*SOURCE TEXT*:
British satire from about the late seventeenth to the mid-eighteenth century holds pride of place among students of satire. French readers would add their nation’s achievements to the mix, and I suspect that eighteenth-century Britons grudgingly would have agreed.1 There are many reasons for such success. The chief of course is the happy confluence of satirists – Dryden, Swift, Pope, Boileau and armies of lesser but substantial talents. A parodist like Charles Cotton cannot chase Dryden from the laureate’s throne, but it is easy to enjoy a poem that begins: ‘I sing the man (read it who list, / A Trojan, true, as ever pist)’.2 Trojan urinary practice could not replace satirists’ need for tools, options, a proper audience and something worth satirising. The union of Renaissance and later scholarship with political and often religious conflict contributed to satire’s growth, and especially to that species we call formal verse satire. The received title of Dryden’s dedication, or preface, to his translation of Juvenal and Persius (1693) is ‘Discourse concerning the Original and Progress of Satire’. ‘Progress’ depends upon origins unearthed by commentators Dryden includes and from whom he and others learned.

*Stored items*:
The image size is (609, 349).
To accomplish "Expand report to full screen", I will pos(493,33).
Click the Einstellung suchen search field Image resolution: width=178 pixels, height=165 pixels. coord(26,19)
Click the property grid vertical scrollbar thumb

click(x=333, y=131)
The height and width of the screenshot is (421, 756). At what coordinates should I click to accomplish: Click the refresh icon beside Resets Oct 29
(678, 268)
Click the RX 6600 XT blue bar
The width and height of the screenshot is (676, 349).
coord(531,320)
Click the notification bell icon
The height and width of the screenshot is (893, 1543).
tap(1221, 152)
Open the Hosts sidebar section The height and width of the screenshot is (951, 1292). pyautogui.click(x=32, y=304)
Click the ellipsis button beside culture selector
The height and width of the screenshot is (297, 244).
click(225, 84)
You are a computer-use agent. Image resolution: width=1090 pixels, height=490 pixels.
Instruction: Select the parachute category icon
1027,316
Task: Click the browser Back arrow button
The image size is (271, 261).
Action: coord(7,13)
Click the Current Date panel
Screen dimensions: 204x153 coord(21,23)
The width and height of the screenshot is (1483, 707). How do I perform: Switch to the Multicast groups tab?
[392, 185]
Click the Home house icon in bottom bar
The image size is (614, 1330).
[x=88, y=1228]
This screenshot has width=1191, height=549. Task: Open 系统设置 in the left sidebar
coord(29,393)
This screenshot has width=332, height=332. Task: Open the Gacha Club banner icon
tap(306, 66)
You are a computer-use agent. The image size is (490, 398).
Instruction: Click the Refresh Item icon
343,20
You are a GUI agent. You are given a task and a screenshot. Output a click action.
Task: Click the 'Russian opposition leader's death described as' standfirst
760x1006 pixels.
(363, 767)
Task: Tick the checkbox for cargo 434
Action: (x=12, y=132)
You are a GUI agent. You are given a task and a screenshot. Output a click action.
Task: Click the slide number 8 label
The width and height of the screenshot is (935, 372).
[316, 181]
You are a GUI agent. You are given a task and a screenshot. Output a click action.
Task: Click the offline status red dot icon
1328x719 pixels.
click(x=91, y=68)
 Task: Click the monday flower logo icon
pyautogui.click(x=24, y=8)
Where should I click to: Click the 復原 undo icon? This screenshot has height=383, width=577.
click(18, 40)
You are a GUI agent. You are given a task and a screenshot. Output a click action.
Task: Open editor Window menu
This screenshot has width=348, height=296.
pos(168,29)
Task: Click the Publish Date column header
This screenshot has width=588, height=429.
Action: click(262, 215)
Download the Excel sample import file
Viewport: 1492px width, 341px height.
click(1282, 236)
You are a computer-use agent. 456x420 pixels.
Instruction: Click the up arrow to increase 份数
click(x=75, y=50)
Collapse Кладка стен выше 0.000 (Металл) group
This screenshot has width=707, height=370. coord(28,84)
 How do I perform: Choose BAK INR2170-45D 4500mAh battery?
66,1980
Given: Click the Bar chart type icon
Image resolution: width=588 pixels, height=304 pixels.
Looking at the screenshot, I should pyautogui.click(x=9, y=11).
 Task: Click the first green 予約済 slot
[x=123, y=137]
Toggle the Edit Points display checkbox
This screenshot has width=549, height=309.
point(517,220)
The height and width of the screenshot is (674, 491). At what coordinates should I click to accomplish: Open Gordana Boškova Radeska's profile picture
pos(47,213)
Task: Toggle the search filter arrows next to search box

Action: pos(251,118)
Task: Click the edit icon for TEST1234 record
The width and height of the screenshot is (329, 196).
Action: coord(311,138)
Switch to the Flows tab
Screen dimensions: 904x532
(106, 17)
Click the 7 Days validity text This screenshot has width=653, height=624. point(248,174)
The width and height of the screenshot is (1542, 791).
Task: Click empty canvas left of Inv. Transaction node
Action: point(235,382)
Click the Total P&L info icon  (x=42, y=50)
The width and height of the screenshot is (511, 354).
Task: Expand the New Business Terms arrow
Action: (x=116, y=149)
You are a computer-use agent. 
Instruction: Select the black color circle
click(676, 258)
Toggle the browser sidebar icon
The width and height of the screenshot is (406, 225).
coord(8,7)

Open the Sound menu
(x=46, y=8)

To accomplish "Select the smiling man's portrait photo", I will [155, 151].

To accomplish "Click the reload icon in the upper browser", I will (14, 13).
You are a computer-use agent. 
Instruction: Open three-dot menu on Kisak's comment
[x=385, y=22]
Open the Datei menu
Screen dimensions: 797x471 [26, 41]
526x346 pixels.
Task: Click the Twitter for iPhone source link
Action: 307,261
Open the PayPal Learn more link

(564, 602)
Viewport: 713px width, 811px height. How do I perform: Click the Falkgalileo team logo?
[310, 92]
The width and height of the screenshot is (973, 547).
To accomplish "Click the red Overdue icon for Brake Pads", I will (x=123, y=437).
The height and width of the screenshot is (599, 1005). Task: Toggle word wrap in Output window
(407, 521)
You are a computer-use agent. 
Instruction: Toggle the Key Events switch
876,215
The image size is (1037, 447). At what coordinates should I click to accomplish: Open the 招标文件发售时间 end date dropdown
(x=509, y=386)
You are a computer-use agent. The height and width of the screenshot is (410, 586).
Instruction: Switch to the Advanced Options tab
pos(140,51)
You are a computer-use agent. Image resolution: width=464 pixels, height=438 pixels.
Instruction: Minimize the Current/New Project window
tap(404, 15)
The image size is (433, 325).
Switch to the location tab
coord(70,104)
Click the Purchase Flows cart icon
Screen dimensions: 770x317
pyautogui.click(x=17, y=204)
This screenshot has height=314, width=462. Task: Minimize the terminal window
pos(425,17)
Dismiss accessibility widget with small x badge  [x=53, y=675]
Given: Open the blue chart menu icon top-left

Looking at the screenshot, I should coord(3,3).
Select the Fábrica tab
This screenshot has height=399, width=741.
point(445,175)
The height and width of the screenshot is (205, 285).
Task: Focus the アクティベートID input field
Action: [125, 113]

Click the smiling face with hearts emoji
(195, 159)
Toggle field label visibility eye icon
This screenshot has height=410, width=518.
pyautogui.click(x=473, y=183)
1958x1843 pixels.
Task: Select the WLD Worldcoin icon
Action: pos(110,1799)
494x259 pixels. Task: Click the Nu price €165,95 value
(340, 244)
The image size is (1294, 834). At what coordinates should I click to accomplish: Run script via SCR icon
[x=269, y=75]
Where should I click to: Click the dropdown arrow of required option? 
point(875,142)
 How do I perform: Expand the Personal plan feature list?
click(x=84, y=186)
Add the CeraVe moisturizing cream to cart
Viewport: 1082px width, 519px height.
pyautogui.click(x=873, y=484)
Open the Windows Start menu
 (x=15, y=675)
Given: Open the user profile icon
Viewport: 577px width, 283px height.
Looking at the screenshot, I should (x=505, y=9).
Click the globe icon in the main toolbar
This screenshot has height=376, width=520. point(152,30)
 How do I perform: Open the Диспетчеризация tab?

*TASKS*:
(A) Which people does the passage on British satire mention by name?
(B) Could you carry the passage on British satire forward from its last sentence?
These rows have no connection to the passage on British satire.

*SET OF ANSWERS*:
(A) Dryden, Swift, Pope, Boileau, Charles Cotton, Juvenal, Persius

(B)
These developments alert us to a paradox. Satirists surely need options, different devices and conventions that add attractive complexity to their works – as in the remarkable blend of genres in Alexander Pope’s Dunciad in Four Books (1743). Formal verse satirists are more direct. They often address their poems to a specific person, time, place or moral issue; witness Of the Use of Riches (1731, 1733), An Epistle to Dr. Arbuthnot (1735), London (1738) or One Thousand Seven Hundred and Thirty Eight. Pope was especially adept at using the several different satiric tones discovered by his scholarly ancestors, but he tended to do so in phases. As his despair regarding the Walpole government grew, Pope’s Horatian polished exchange, letters to the Great and the Good and civilised restraint give way to the uneducable adversarius in Persius and the outrage at national collapse in Juvenal.
I will briefly discuss reclamation of satire’s varied conventions, what they were thought to be and how political events from the English Renaissance to the French Revolution helped modern satirists adapt classical arts to contemporary settings. The story takes us to Continental Renaissance scholarship, formal verse satire’s changes in late-seventeenth- and earlier-eighteenth-century France and England, and a later Franco-English adaptation of Juvenal’s third satire by way of Samuel Johnson. In that sense, this chapter discusses virtually the entire time span of the present book. It moreover deals with the broader international ramifications of satire in the period, and finds echoes of canonical satire in some unexpected and little-researched places.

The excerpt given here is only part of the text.